◆ AIM OF THE TASK ◆
Needed from the data below: every line from the one with "Given: Click the Weekly" up to and including the one with "Task: Expand the July 2023 month header", repeated exactly and with nothing else.

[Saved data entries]
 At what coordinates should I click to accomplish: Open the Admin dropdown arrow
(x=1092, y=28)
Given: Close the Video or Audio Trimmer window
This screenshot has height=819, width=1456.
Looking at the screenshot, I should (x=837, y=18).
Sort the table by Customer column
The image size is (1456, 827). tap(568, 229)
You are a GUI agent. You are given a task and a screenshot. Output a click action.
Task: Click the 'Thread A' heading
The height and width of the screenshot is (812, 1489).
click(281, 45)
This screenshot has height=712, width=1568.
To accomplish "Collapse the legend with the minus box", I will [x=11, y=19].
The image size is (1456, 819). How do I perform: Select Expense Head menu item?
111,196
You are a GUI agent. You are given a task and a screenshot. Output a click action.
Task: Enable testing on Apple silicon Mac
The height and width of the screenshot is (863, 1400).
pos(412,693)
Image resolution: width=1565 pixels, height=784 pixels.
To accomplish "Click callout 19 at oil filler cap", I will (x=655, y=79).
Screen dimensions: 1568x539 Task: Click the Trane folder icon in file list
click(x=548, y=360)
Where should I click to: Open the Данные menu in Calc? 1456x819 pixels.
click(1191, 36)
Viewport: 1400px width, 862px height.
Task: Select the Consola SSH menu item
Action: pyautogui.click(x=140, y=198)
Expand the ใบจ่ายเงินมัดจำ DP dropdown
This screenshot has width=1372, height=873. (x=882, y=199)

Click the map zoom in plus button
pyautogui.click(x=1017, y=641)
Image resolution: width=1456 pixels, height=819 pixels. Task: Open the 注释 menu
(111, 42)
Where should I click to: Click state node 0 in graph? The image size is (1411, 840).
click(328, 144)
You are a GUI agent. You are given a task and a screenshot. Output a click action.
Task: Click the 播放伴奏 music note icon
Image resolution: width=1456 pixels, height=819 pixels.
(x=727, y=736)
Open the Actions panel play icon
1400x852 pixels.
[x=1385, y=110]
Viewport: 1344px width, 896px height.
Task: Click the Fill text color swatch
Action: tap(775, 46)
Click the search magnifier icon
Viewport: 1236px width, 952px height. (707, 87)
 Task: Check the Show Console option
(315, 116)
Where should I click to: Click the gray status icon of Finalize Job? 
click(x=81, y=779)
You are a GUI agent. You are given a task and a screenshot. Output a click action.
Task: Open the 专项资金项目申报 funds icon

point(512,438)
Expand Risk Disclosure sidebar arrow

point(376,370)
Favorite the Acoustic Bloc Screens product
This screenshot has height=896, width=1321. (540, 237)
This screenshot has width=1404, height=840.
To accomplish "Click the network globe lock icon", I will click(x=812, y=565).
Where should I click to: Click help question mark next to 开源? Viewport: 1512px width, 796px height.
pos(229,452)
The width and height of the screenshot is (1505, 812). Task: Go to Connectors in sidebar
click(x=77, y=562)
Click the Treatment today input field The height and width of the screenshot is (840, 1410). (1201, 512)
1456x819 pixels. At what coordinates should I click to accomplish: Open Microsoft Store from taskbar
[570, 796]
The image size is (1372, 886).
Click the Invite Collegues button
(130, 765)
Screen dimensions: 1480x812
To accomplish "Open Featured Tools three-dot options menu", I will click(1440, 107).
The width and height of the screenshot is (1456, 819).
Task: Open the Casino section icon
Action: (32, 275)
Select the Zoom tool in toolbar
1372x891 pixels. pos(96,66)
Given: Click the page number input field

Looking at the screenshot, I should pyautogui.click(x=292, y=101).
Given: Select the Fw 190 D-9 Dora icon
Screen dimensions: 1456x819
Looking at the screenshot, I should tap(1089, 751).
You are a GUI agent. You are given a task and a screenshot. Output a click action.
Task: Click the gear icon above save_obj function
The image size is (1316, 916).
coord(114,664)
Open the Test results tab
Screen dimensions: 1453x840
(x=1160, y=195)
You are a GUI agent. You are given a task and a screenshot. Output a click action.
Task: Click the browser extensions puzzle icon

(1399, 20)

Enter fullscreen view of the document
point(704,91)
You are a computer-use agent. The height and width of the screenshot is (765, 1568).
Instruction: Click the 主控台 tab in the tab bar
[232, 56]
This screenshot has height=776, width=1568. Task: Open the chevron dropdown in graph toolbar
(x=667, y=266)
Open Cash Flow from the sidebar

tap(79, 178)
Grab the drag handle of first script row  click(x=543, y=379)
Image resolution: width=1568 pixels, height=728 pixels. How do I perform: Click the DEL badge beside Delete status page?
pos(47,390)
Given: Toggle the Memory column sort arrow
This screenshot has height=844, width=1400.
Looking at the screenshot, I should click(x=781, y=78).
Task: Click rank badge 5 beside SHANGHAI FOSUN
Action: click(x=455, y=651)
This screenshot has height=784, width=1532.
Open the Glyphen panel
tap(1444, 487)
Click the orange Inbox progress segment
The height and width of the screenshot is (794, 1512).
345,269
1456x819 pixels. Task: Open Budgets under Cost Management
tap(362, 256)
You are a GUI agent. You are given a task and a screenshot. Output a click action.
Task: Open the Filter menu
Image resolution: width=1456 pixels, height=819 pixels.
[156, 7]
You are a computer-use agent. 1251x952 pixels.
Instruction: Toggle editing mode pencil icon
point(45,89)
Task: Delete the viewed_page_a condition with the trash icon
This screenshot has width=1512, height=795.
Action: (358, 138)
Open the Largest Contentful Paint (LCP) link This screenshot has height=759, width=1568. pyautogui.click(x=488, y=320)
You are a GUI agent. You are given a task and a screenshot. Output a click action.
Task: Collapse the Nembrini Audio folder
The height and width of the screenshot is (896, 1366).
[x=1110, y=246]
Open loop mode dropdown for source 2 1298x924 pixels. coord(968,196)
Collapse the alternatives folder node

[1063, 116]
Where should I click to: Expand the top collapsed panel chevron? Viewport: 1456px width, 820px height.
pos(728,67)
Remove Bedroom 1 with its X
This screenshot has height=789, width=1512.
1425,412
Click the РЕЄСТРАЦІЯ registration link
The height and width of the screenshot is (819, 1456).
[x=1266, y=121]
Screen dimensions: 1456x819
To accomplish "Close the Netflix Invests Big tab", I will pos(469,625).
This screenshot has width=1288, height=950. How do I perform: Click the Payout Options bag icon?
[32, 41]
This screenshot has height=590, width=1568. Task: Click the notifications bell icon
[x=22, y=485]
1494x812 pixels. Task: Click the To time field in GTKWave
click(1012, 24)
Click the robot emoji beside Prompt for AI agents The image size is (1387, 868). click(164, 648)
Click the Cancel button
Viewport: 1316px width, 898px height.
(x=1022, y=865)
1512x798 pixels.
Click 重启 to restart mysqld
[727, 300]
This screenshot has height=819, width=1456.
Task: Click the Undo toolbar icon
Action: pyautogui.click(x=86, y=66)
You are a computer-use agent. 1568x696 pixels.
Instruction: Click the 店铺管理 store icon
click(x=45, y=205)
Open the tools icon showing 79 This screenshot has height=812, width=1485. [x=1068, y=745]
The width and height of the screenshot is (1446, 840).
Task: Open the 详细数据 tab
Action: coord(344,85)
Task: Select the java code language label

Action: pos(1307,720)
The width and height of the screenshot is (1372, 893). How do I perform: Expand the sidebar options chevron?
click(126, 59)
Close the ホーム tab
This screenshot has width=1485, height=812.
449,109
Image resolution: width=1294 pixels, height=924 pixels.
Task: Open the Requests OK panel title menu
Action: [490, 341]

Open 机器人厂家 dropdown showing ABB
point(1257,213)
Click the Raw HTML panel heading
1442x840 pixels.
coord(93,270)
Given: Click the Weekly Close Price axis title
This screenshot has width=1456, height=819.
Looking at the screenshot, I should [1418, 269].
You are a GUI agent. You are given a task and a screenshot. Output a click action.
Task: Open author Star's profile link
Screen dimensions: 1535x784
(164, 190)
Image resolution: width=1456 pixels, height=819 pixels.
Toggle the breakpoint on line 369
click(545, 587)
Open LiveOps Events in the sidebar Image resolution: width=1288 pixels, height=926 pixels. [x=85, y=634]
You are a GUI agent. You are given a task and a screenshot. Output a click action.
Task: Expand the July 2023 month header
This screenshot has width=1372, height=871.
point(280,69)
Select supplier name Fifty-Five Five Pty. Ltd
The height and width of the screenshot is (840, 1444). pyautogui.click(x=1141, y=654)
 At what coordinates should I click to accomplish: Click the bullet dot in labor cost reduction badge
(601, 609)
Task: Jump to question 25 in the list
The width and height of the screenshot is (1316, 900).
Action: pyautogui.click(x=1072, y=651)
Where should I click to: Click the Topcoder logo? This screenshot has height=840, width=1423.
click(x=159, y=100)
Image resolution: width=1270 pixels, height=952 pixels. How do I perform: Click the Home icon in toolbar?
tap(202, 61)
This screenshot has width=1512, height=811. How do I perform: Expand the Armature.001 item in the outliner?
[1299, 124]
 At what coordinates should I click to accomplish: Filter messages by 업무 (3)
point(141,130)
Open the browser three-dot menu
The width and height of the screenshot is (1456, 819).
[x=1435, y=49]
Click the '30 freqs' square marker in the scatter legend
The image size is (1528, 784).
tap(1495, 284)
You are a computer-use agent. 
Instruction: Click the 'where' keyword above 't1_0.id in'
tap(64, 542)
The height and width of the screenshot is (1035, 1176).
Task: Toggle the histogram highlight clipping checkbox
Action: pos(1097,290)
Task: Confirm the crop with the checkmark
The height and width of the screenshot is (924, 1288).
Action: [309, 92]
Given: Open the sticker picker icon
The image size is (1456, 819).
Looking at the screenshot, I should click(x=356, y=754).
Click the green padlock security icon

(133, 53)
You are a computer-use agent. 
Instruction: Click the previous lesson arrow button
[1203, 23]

◆ RESPONSE TO THE TASK ◆
Given: Click the Weekly Close Price axis title
This screenshot has width=1456, height=819.
Looking at the screenshot, I should [1418, 269].
You are a GUI agent. You are given a task and a screenshot. Output a click action.
Task: Open author Star's profile link
Screen dimensions: 1535x784
(164, 190)
Image resolution: width=1456 pixels, height=819 pixels.
Toggle the breakpoint on line 369
click(545, 587)
Open LiveOps Events in the sidebar Image resolution: width=1288 pixels, height=926 pixels. [x=85, y=634]
You are a GUI agent. You are given a task and a screenshot. Output a click action.
Task: Expand the July 2023 month header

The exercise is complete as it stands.